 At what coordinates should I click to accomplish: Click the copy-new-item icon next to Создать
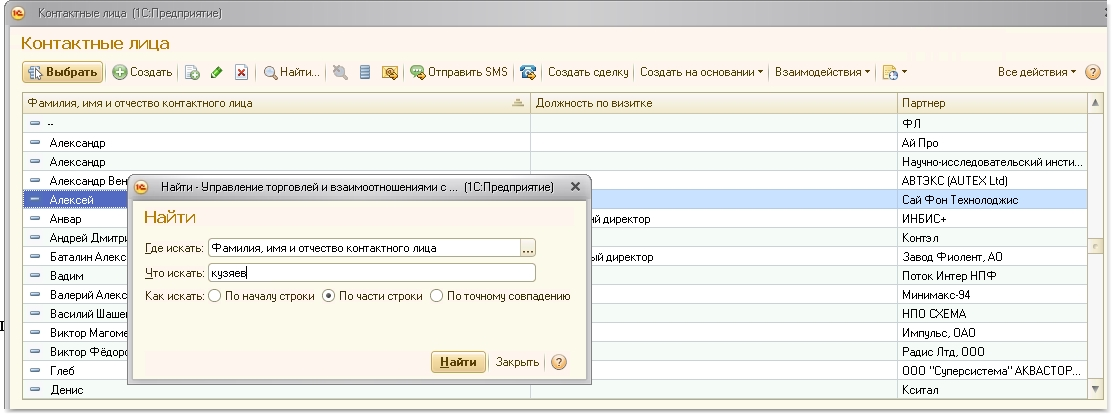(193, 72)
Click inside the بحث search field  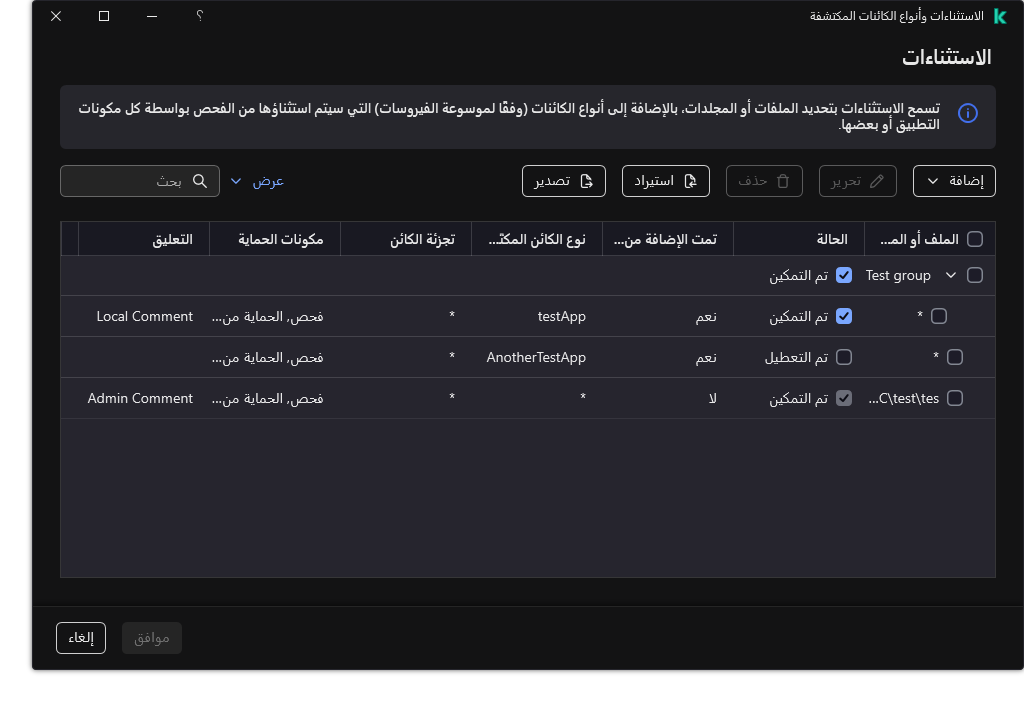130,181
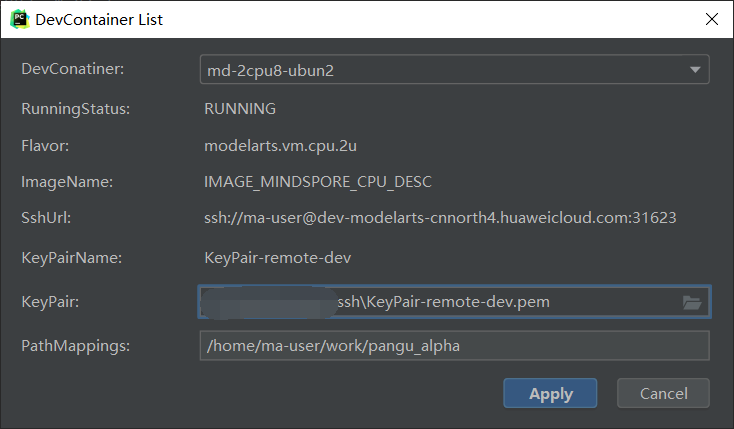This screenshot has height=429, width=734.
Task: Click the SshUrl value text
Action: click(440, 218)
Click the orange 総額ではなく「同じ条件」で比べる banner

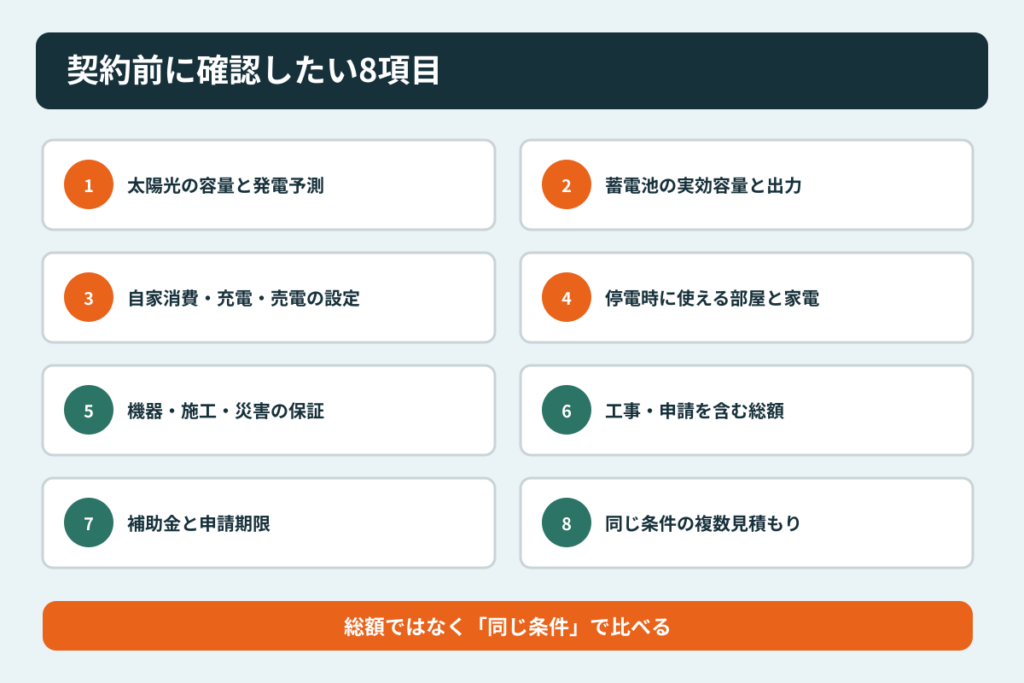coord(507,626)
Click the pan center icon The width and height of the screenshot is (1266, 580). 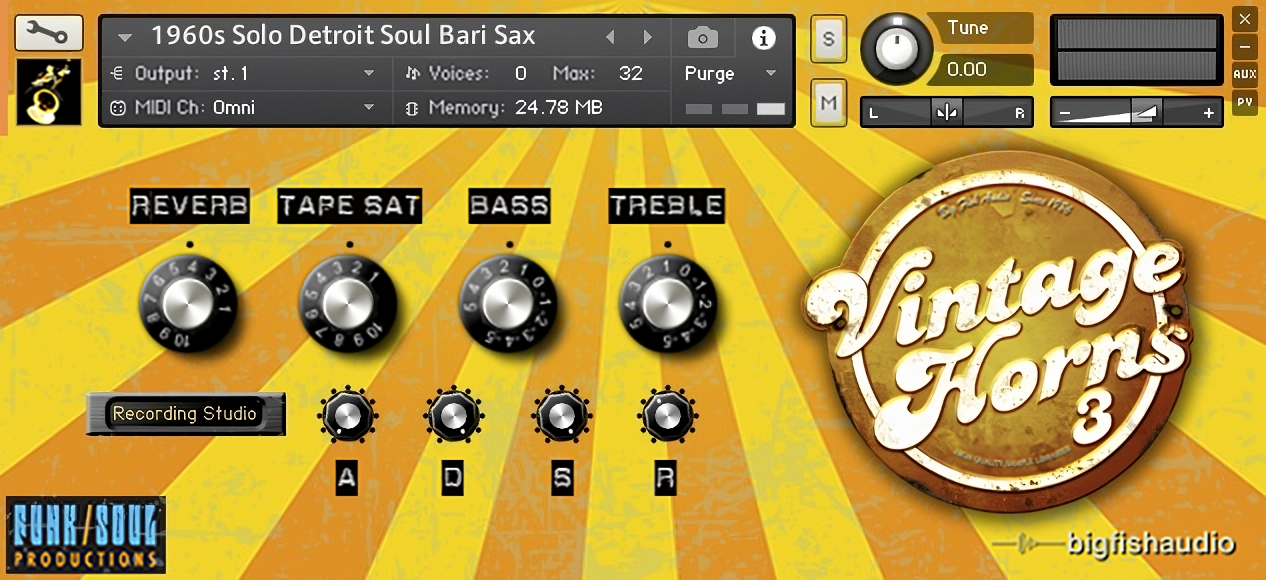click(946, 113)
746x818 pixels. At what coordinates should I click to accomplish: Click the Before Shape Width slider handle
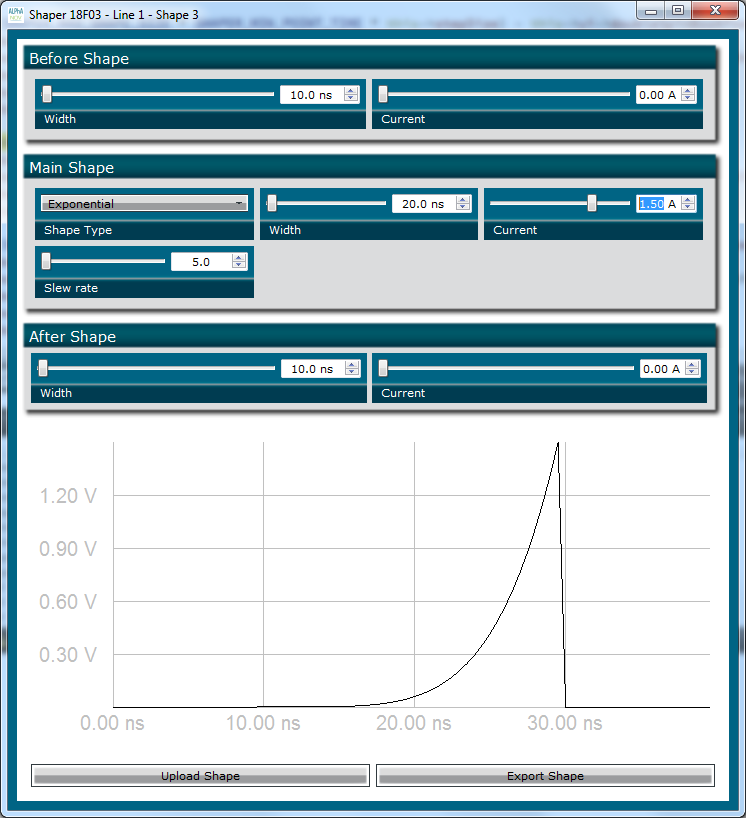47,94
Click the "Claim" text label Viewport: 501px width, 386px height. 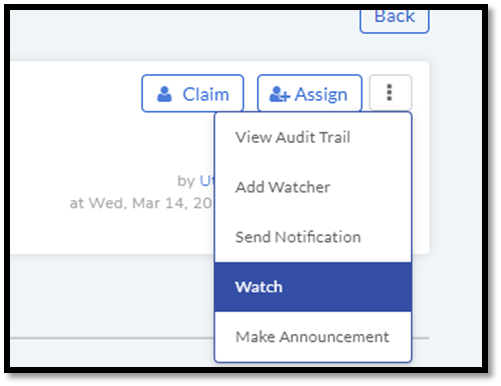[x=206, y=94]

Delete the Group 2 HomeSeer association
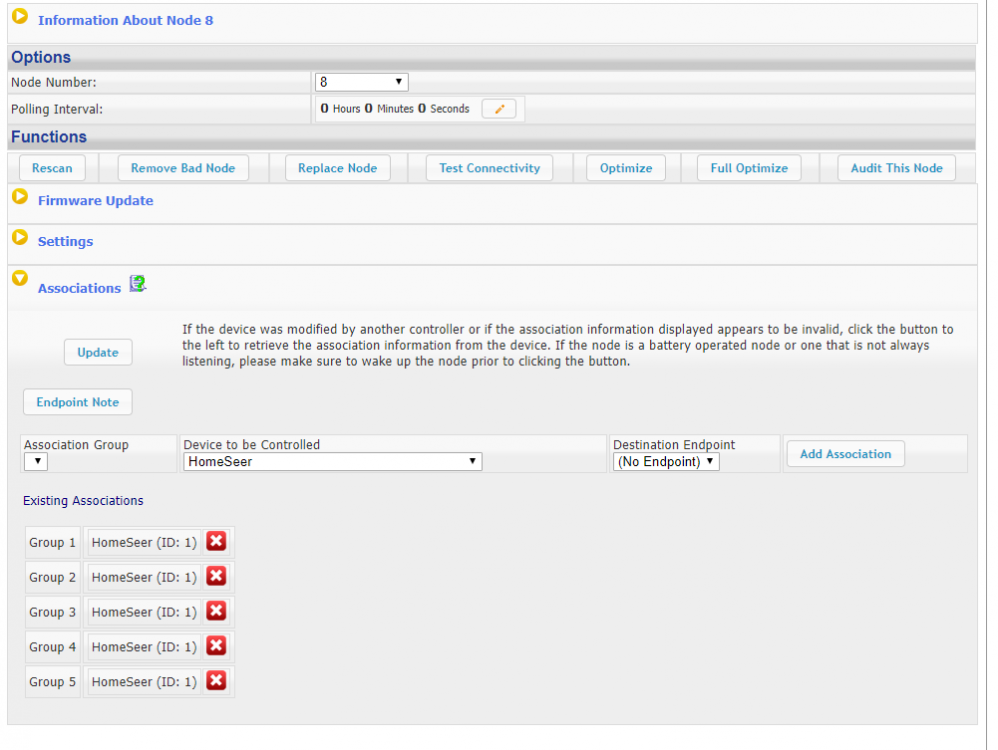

· · ·

== What to work on ==
Return each line above that includes the word "accomplish", copied in full.

== Solution ==
 At what coordinates should I click to accomplish: Click the copy-new-item icon next to Создать
746x818 pixels. At what coordinates should I click to accomplish: Click the Before Shape Width slider handle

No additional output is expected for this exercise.